Una “pietra miliare” nella sicurezza delle frontiere europee, il sistema di ingressi/uscite (EES) diventa pienamente operativo in tutti i paesi Schengen. L’EES è un sistema tecnologico avanzato che registrerà digitalmente gli ingressi e le uscite dei cittadini di paesi terzi che si recano in 29 paesi europei per soggiorni di breve durata. Raccoglie dati biografici e biometrici, nonché altre informazioni di viaggio, sostituendo il precedente sistema di timbratura del passaporto. Fornisce dati affidabili sugli attraversamenti delle frontiere, rilevando sistematicamente i soggiornanti fuori termine e i casi di frode documentale e d’identità. Il sistema ha iniziato la sua progressiva implementazione nell’ottobre 2025.

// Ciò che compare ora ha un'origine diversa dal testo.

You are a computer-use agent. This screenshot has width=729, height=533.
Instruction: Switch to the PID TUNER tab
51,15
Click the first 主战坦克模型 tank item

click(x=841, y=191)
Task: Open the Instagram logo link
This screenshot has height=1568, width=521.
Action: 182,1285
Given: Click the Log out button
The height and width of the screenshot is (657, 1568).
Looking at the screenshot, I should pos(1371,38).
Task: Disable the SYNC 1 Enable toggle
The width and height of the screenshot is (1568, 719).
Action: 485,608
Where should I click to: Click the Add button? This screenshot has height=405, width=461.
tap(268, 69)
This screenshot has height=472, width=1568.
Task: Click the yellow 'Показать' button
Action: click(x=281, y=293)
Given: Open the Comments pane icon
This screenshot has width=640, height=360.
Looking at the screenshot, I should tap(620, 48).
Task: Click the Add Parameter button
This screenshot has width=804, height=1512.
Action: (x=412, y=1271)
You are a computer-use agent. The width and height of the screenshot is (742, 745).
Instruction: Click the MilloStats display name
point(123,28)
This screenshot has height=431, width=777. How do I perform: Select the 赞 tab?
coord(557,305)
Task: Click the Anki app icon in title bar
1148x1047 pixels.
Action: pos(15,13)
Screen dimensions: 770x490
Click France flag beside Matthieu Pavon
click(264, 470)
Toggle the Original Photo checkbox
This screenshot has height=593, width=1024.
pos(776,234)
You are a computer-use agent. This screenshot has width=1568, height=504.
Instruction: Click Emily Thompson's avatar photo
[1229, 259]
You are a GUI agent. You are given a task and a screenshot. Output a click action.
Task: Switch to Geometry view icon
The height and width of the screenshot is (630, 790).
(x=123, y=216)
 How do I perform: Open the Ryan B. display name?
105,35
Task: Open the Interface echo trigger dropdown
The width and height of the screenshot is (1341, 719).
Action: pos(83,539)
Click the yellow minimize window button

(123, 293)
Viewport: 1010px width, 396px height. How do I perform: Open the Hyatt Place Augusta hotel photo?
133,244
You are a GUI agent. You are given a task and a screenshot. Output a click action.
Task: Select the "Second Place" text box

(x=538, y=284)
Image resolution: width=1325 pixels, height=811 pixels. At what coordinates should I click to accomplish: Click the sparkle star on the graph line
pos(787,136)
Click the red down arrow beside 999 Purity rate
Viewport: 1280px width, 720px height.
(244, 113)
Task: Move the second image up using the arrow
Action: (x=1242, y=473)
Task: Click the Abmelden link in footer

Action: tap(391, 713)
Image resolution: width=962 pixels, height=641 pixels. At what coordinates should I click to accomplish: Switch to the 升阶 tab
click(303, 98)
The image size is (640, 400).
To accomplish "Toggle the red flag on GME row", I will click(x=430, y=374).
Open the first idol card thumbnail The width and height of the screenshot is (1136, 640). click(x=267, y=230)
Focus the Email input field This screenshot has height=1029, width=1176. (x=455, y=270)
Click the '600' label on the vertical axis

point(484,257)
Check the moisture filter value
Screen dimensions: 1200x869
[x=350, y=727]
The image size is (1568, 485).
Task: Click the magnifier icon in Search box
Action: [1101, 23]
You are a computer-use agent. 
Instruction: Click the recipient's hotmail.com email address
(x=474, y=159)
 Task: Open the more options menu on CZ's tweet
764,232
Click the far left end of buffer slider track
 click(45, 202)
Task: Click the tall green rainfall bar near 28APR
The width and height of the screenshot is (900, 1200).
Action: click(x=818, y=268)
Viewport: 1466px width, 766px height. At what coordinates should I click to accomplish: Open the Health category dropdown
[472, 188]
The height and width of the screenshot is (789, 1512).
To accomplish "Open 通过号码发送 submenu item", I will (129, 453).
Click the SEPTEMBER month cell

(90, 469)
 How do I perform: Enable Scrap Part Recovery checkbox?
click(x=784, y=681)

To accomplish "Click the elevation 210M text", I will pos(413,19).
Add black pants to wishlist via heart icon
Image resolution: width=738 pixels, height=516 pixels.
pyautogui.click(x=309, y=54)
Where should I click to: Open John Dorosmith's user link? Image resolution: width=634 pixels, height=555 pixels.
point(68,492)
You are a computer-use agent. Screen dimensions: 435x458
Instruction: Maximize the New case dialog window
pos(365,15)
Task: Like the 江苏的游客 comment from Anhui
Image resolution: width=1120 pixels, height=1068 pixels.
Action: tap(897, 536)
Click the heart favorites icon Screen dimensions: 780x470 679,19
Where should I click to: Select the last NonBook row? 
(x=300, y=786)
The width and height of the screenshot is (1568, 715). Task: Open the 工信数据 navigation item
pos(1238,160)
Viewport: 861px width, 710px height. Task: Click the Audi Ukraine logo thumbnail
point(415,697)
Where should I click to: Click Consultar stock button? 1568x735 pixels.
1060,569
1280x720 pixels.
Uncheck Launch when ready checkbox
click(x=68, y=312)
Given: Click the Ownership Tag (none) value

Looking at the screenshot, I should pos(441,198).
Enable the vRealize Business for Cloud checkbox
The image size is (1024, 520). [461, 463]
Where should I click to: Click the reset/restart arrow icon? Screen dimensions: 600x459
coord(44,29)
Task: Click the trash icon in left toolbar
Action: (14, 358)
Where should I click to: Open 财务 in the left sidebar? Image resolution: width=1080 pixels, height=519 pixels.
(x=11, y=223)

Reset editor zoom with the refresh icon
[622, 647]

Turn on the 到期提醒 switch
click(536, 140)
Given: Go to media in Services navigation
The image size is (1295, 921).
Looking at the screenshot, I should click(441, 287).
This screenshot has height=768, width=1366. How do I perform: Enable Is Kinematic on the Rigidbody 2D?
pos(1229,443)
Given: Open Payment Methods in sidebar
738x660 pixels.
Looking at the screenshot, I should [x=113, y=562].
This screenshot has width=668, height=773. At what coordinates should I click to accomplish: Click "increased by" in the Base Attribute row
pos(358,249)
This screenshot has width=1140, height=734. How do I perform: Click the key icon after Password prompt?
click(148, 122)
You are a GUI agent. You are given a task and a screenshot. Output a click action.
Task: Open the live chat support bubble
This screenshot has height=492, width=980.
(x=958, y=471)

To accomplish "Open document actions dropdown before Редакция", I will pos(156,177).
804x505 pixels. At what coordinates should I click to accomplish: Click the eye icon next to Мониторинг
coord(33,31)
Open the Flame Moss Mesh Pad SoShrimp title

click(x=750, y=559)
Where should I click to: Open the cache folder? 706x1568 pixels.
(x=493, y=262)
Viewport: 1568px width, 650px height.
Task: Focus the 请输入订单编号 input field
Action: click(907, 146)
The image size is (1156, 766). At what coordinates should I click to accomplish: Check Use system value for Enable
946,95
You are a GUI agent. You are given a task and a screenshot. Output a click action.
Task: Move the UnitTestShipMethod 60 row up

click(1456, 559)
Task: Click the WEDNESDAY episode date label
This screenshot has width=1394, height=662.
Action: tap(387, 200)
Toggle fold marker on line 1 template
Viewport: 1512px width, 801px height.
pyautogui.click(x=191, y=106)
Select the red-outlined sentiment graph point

Dalla sua introduzione – riporta la Commissione Ue – sono stati registrati oltre 52 milioni di ingressi e uscite, con più di 27.000 respingimenti; tra questi, quasi 700 persone sono state identificate come una minaccia per la sicurezza dell’Unione. Da quando l’EES funziona a pieno regime, la registrazione di un viaggiatore richiede in media solo 70 secondi, un tempo estremamente ridotto per i cittadini di paesi terzi, considerato l’elevato valore aggiunto dell’ingresso nell’UE. A partire dal 10 aprile, il sistema è operativo in tutti i valichi di frontiera esterni dell’Ue. “Il sistema di ingressi/uscite segna un importante passo avanti nel rafforzamento della sicurezza dell’UE e dei suoi cittadini”, il commento di Henna Virkkunen, Vicepresidente esecutiva per la Sovranità tecnologica, la sicurezza e la democrazia.
“Dota le nostre frontiere esterne di sistemi tecnologici moderni, interoperabili e altamente avanzati, che riflettono l’impegno dell’Europa a garantire una solida protezione delle frontiere esterne e la sicurezza generale. Consentirà alle autorità di individuare i rischi in tempo reale, affrontare più efficacemente i soggiorni fuori termine e rafforzare la fiducia nello spazio Schengen”. Anche per Magnus Brunner, Commissario per gli Affari interni e la migrazione, l’operatività del sistema “segna una tappa fondamentale nella modernizzazione e nel rafforzamento della sicurezza delle frontiere esterne dell’Europa.